Kurtuba’dan Cordoba’ya
Perşembe günü, akşam karanlığı şehrin üzerine yavaş yavaş çökerken, Kurtuba Camii’nin önündeki köprüden karşıya doğru yürüyorum. Köprünün bittiği yerde küçük bir kale parçası var. İspanyolcadaki ismi, “Calahorra”. Dikkatle bakanların, kökenine kulak kabartacağı bir isim bu. Evet, İspanyolcadaki binlerce benzeri gibi, bu da Arapça’dan türetilmiş bir kelime. Aslı ise, “El Kal’atu’l-Hurra”. “Özgür Kale” manasına gelen kelime, bugün artık “Calahorra” olarak telaffuz ediliyor. Tıpkı Endülüs Emevîleri’nin görkemli başkenti Kurtuba’nın Cordoba’ya dönüşmesi gibi. Veya, adımladığım köprünün üzerine kurulduğu nehrin adının, “Vâdî el Kebîr”ken “Guadalquivir” olması gibi. Kelimelerin zaman içindeki dönüşüm ve değişimlerini, Endülüs’teki Müslüman varlığının yok oluş sürecine benzeterek, nihayet karşı kıyıya varıyorum.
Köprünün öte yanına yürüyüş gayem, Kurtuba Ulu Camii’nin ihtişamını biraz uzaktan ve ufku kızıla boyayan güneşin loş ışıkları altında izlemek. Ama bu, gönlümden geçtiği biçimiyle mümkün olmuyor ne yazık ki. Çünkü, caminin manzarası hem ortasına 1500’lerin ilk yarısında inşa edilen uyumsuz ve çirkin katedral binasıyla bozulmuş, hem de yanına-yöresine sonradan eklenen yapılarla neredeyse görünmez olmuş. Cordoba Piskoposu Manrique’in ısrarlarına dayanamayarak katedralin inşasına müsaade eden İspanya Kralı Beşinci Charles’a atfedilen, “Sıradan bir şey yapmak için, benzersiz bir şeyi yok etmişsiniz!” sözüne hak vermemek imkânsız.
Güneş artık kaybolmaya başlarken, camiyi izliyorum, izliyorum... 756’dan itibaren Kurtuba’nın “cuma camii” olması için tesis edilen, ardından 900’lü yıllarda bile hâlâ genişletilmeye devam eden bu mabed, döneminde dünyanın en büyük camisi konumundaydı. Seyyahlar, yazarlar, âlimler, talebeler ve daha birçok kimseler açısından, Kurtuba Ulu Camii’ne yolunu düşürmek sadece bir keyif değil, aynı zamanda bir mecburiyetti de. İslâm’ın ufkunu kavramak ve derinliğine vâkıf olmak isteyenler için, buraya uğramak bir vazife durumundaydı.
Camiye bakarken, Endülüs Emevîleri’nin Şam’da tevârüs ettikleri Bizans mimarisiyle Endülüs’ün 711’den önceki sahipleri Vizigotlar’dan aldıklarını ustaca birleştirdikleri Kurtuba’nın görkemini hatırlamamak elbette olmazdı:
Halife Üçüncü Abdurrahman’ın 50 yıllık uzun saltanatı döneminde (912-961) altın çağını yaşayan Kurtuba, 500 bini aşan merkez nüfusuyla, Avrupa’nın en kalabalık ve büyük şehriydi.

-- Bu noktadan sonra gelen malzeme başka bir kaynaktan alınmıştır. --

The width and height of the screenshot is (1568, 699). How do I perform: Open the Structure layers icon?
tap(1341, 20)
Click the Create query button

Kurtuba’da üretilen ipek, kumaş, mücevherat, altın ve deri hem Avrupa’nın hem de Asya’nın pazarlarında kapışılıyordu. Başkentin ve çevresinin ulaştığı yüksek refah seviyesi, bütün dünyayı büyülüyordu. Cadde ve sokakları muntazam taş döşeli olan Kurtuba, Avrupa’da kamusal aydınlatmanın ilk kullanıldığı şehirdi. Geceleyin onlarca kilometre yol giden bir yolcu, tamamen aydınlıkta seyahat edebilir, herhangi bir karanlık görmediği gibi, güvenlik problemi de yaşamazdı. Ayrıca yol boyunca binalar kesintisiz devam eder, bilhassa yabancılara Kurtuba’da erişilen mimari zirvenin seçkin örnekleri bu sayede sunulurdu.

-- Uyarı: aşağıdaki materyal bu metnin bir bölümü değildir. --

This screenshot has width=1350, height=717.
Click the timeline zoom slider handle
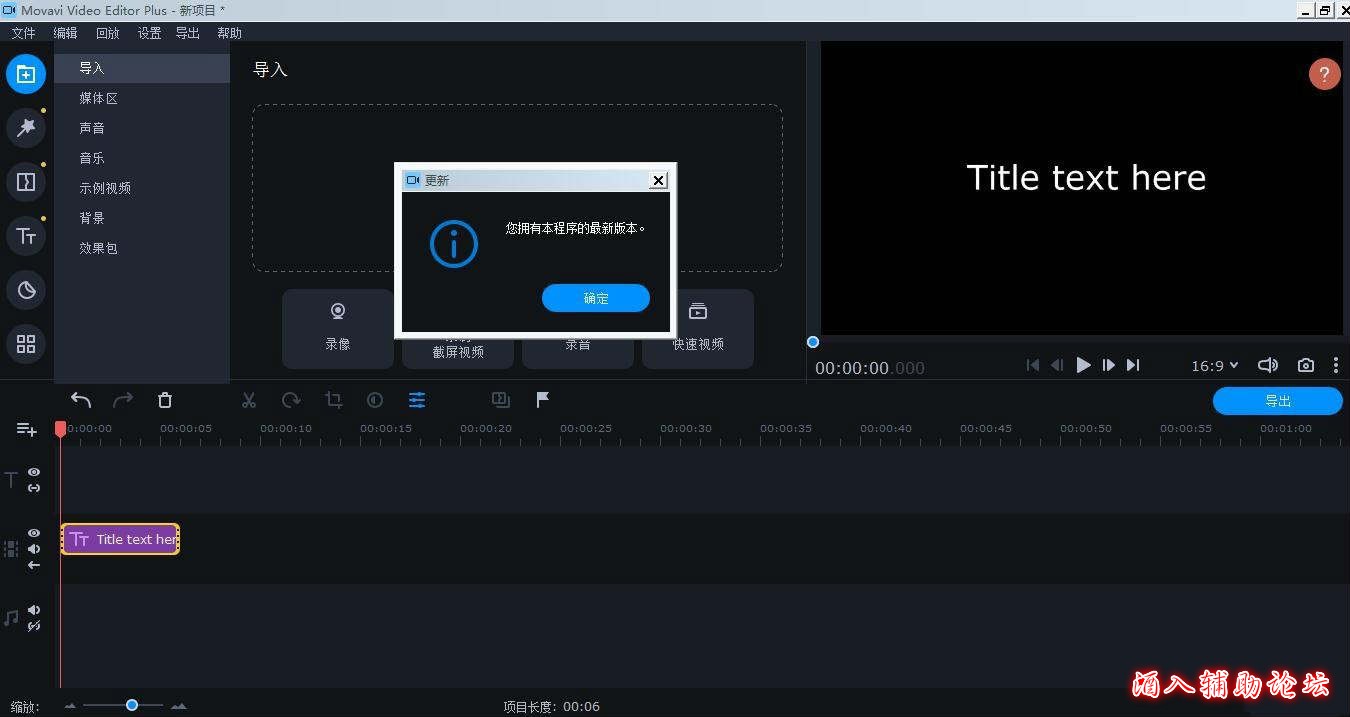(131, 705)
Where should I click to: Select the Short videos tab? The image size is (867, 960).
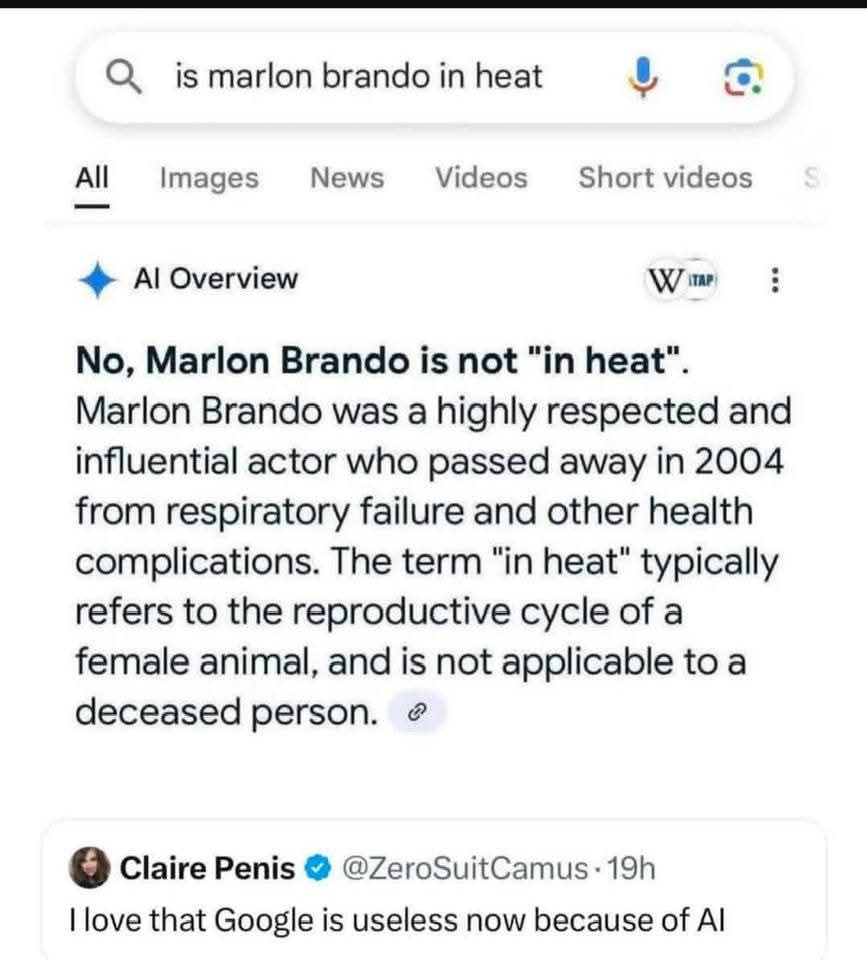pyautogui.click(x=665, y=178)
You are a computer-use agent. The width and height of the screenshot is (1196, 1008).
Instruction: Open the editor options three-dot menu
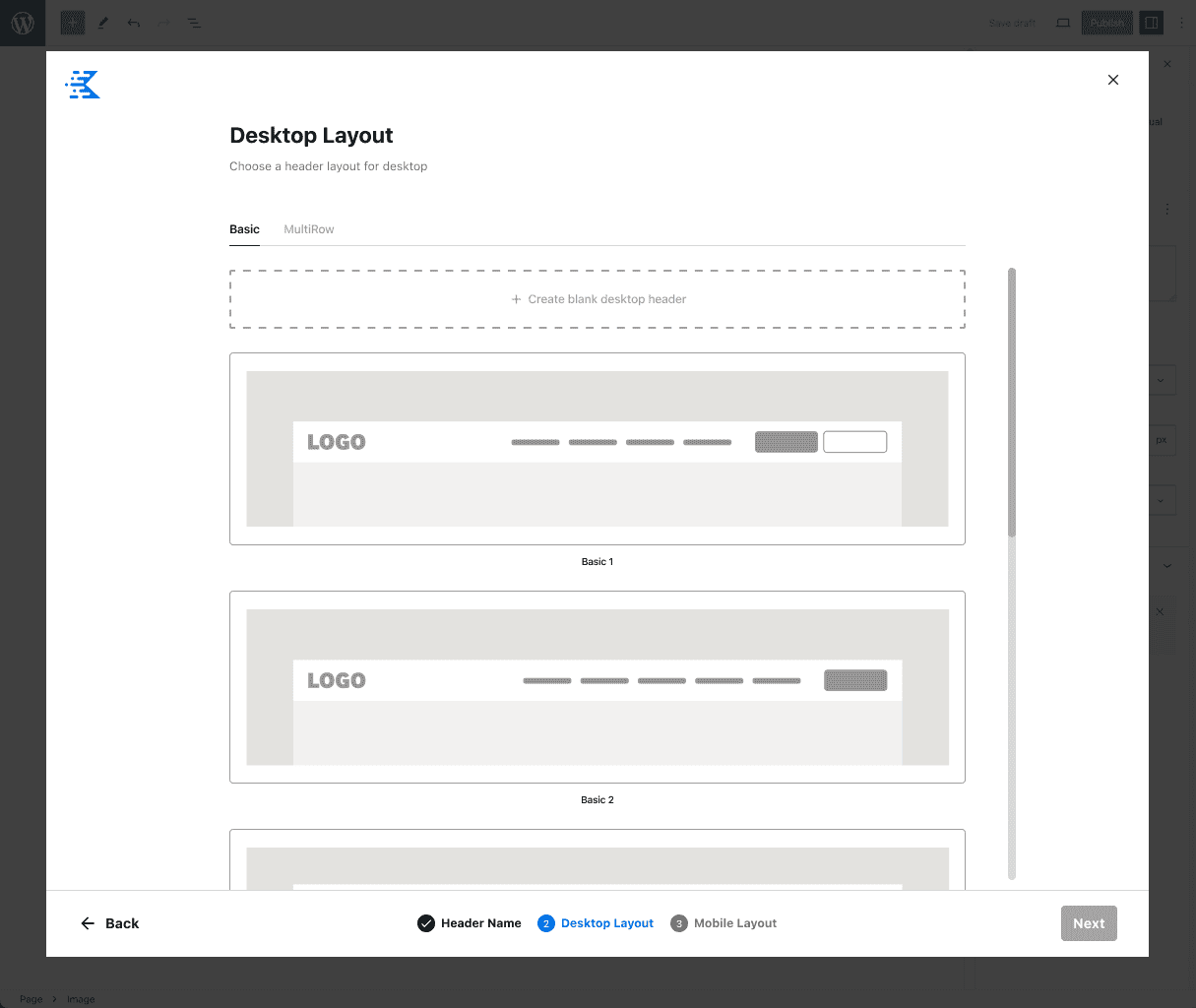tap(1182, 23)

Kurtuba, Halife Üçüncü Abdurrahman’ın oğlu İkinci Hakem döneminde (961-976), Avrupa’nın kültür başkentine dönüştü. Babasının bilim, sanat ve kültüre yaptığı yatırımları sürdüren Hakem tahttayken Kurtuba’da 70 halk kütüphanesinin bulunduğu tespit edilmiştir. Kurtuba Camii’nin içine kurulan ve dileyen herkesin erişimine açık tutulan dev kütüphane, kapsamı kısa sürede genişleyince müstakil bir binaya taşınmış, daha sonra da aynı sebeple beş kez daha taşınmak durumunda kalmıştı. Kendisi de bizzatihi ciddi bir tarihçi olan İkinci Hakem’in şahsî kütüphanesindeki cilt sayısı 400 bini geçmekteydi. Aynı dönemde, Avrupa’nın en saygın kütüphanelerindeki kitap sayısı ise en fazla 600 civarındaydı.
Arapça’yı oldukça fasih bir lehçeyle konuşan Kurtuba halkı, dillerini Hıristiyanlar’ın da öğrenmesine ön ayak olmuştu. O dönemde Arapça o kadar yaygın ve baskın konumdaydı ki, Avrupa’nın birçok bölgesinden Arapça öğrenmek için Kurtuba’ya gelmek oldukça sıradan bir işti. Hıristiyan din adamları, gençlerinin Arap özentisinden kurtulamadığından, kendi dinî ve kültürel metinleriyle ilgilenmek yerine Arap şiiri ezberlemekle uğraştıklarından şikâyet ediyordu. Avrupalı gençler, Araplar gibi giyinmek, günlük hayatta sarık ve cübbe kullanmak, Arap geleneklerini taklit etmek gibi konularda açık bir özenti saplantısı içindeydi. Avrupalılar’ın Endülüslü âlimlerde görüp benimsediği sarık-cübbe, zamanla Avrupa akademi ve hukuk çevrelerinde de kullanılmaya başlamıştı. Hatta bugün akademisyenlerimizin ve hukukçularımızın giydiği cübbelerin kaynağı da, tam olarak burasıydı.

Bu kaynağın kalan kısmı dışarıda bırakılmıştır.